***** Task data

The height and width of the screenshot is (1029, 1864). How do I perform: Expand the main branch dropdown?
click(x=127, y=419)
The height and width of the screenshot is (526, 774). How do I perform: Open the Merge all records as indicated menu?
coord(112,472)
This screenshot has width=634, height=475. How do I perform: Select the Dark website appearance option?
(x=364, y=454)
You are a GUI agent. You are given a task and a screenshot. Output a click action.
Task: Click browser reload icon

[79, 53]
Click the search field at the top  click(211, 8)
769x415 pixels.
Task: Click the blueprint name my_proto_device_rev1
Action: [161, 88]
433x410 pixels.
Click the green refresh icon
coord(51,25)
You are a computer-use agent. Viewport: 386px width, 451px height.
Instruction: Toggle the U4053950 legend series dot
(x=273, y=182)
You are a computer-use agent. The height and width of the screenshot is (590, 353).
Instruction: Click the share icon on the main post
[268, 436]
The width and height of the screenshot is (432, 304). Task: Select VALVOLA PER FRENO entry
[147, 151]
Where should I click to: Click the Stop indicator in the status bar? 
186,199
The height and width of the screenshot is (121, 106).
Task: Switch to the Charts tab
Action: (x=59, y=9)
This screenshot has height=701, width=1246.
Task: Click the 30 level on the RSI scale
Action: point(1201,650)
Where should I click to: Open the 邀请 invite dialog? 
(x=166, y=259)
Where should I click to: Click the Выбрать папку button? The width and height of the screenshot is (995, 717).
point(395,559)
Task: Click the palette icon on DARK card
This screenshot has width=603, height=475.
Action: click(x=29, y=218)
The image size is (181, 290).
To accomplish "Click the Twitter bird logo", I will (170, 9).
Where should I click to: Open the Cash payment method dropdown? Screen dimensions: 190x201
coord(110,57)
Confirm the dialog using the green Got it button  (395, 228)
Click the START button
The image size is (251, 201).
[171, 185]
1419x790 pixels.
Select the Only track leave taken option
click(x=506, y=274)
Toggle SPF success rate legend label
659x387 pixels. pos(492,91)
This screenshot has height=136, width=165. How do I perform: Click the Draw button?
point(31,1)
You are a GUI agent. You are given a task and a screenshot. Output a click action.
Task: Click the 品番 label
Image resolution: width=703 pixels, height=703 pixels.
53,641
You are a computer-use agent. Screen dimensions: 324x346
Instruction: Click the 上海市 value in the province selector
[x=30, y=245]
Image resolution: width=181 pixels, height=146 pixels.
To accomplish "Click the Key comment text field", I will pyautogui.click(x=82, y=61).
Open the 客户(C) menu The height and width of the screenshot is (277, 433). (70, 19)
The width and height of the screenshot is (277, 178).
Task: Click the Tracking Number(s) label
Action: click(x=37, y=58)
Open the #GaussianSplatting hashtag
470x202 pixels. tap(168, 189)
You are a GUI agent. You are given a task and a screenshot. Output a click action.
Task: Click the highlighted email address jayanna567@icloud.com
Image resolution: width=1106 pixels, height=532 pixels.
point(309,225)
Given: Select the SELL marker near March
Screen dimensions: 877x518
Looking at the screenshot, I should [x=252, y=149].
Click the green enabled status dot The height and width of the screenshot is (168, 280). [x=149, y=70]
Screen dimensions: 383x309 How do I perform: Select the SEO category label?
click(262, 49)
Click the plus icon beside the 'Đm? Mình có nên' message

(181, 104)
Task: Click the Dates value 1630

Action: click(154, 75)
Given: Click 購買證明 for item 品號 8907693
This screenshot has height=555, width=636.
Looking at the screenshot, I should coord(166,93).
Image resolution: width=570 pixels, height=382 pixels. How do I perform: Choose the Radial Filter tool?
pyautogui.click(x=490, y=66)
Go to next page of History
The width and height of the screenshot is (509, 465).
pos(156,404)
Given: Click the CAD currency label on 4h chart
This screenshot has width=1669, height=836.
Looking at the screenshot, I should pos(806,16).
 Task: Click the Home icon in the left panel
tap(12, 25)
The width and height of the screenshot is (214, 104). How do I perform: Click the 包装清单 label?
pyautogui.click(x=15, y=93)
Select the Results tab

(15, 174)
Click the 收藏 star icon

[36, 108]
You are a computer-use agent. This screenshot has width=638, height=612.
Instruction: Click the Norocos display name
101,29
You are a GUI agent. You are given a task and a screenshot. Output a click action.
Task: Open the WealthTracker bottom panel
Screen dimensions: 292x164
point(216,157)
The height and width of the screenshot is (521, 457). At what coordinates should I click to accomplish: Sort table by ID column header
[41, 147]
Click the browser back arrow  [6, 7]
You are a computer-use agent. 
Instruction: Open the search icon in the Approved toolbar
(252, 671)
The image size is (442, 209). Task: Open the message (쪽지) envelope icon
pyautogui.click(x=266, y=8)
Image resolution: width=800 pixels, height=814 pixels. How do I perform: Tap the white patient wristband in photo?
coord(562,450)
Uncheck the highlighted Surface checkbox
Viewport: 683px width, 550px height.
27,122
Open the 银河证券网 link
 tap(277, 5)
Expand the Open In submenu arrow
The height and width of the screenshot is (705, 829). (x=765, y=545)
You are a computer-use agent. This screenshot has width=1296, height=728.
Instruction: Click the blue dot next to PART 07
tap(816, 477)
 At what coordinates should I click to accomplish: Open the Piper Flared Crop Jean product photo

**********

What you are asked to do = This exercise requires the entries above to be restated exactly.

Exercise response =
The height and width of the screenshot is (1029, 1864). How do I perform: Expand the main branch dropdown?
click(x=127, y=419)
The height and width of the screenshot is (526, 774). How do I perform: Open the Merge all records as indicated menu?
coord(112,472)
This screenshot has width=634, height=475. How do I perform: Select the Dark website appearance option?
(x=364, y=454)
You are a GUI agent. You are given a task and a screenshot. Output a click action.
Task: Click browser reload icon

[79, 53]
Click the search field at the top  click(211, 8)
769x415 pixels.
Task: Click the blueprint name my_proto_device_rev1
Action: [161, 88]
433x410 pixels.
Click the green refresh icon
coord(51,25)
You are a computer-use agent. Viewport: 386px width, 451px height.
Instruction: Toggle the U4053950 legend series dot
(x=273, y=182)
You are a computer-use agent. The height and width of the screenshot is (590, 353).
Instruction: Click the share icon on the main post
[268, 436]
The width and height of the screenshot is (432, 304). Task: Select VALVOLA PER FRENO entry
[147, 151]
Where should I click to: Click the Stop indicator in the status bar? 
186,199
The height and width of the screenshot is (121, 106).
Task: Switch to the Charts tab
Action: (x=59, y=9)
This screenshot has height=701, width=1246.
Task: Click the 30 level on the RSI scale
Action: point(1201,650)
Where should I click to: Open the 邀请 invite dialog? 
(x=166, y=259)
Where should I click to: Click the Выбрать папку button? The width and height of the screenshot is (995, 717).
point(395,559)
Task: Click the palette icon on DARK card
This screenshot has width=603, height=475.
Action: click(x=29, y=218)
The image size is (181, 290).
To accomplish "Click the Twitter bird logo", I will (170, 9).
Where should I click to: Open the Cash payment method dropdown? Screen dimensions: 190x201
coord(110,57)
Confirm the dialog using the green Got it button  (395, 228)
Click the START button
The image size is (251, 201).
[171, 185]
1419x790 pixels.
Select the Only track leave taken option
click(x=506, y=274)
Toggle SPF success rate legend label
659x387 pixels. pos(492,91)
This screenshot has height=136, width=165. How do I perform: Click the Draw button?
point(31,1)
You are a GUI agent. You are given a task and a screenshot. Output a click action.
Task: Click the 品番 label
Image resolution: width=703 pixels, height=703 pixels.
53,641
You are a computer-use agent. Screen dimensions: 324x346
Instruction: Click the 上海市 value in the province selector
[x=30, y=245]
Image resolution: width=181 pixels, height=146 pixels.
To accomplish "Click the Key comment text field", I will pyautogui.click(x=82, y=61).
Open the 客户(C) menu The height and width of the screenshot is (277, 433). (70, 19)
The width and height of the screenshot is (277, 178).
Task: Click the Tracking Number(s) label
Action: click(x=37, y=58)
Open the #GaussianSplatting hashtag
470x202 pixels. tap(168, 189)
You are a GUI agent. You are given a task and a screenshot. Output a click action.
Task: Click the highlighted email address jayanna567@icloud.com
Image resolution: width=1106 pixels, height=532 pixels.
point(309,225)
Given: Select the SELL marker near March
Screen dimensions: 877x518
Looking at the screenshot, I should [x=252, y=149].
Click the green enabled status dot The height and width of the screenshot is (168, 280). [x=149, y=70]
Screen dimensions: 383x309 How do I perform: Select the SEO category label?
click(262, 49)
Click the plus icon beside the 'Đm? Mình có nên' message

(181, 104)
Task: Click the Dates value 1630

Action: click(154, 75)
Given: Click 購買證明 for item 品號 8907693
This screenshot has height=555, width=636.
Looking at the screenshot, I should coord(166,93).
Image resolution: width=570 pixels, height=382 pixels. How do I perform: Choose the Radial Filter tool?
pyautogui.click(x=490, y=66)
Go to next page of History
The width and height of the screenshot is (509, 465).
pos(156,404)
Given: Click the CAD currency label on 4h chart
This screenshot has width=1669, height=836.
Looking at the screenshot, I should pos(806,16).
 Task: Click the Home icon in the left panel
tap(12, 25)
The width and height of the screenshot is (214, 104). How do I perform: Click the 包装清单 label?
pyautogui.click(x=15, y=93)
Select the Results tab

(15, 174)
Click the 收藏 star icon

[36, 108]
You are a computer-use agent. This screenshot has width=638, height=612.
Instruction: Click the Norocos display name
101,29
You are a GUI agent. You are given a task and a screenshot. Output a click action.
Task: Open the WealthTracker bottom panel
Screen dimensions: 292x164
point(216,157)
The height and width of the screenshot is (521, 457). At what coordinates should I click to accomplish: Sort table by ID column header
[41, 147]
Click the browser back arrow  [6, 7]
You are a computer-use agent. 
Instruction: Open the search icon in the Approved toolbar
(252, 671)
The image size is (442, 209). Task: Open the message (쪽지) envelope icon
pyautogui.click(x=266, y=8)
Image resolution: width=800 pixels, height=814 pixels. How do I perform: Tap the white patient wristband in photo?
coord(562,450)
Uncheck the highlighted Surface checkbox
Viewport: 683px width, 550px height.
27,122
Open the 银河证券网 link
 tap(277, 5)
Expand the Open In submenu arrow
The height and width of the screenshot is (705, 829). (x=765, y=545)
You are a computer-use agent. This screenshot has width=1296, height=728.
Instruction: Click the blue dot next to PART 07
tap(816, 477)
 At what coordinates should I click to accomplish: Open the Piper Flared Crop Jean product photo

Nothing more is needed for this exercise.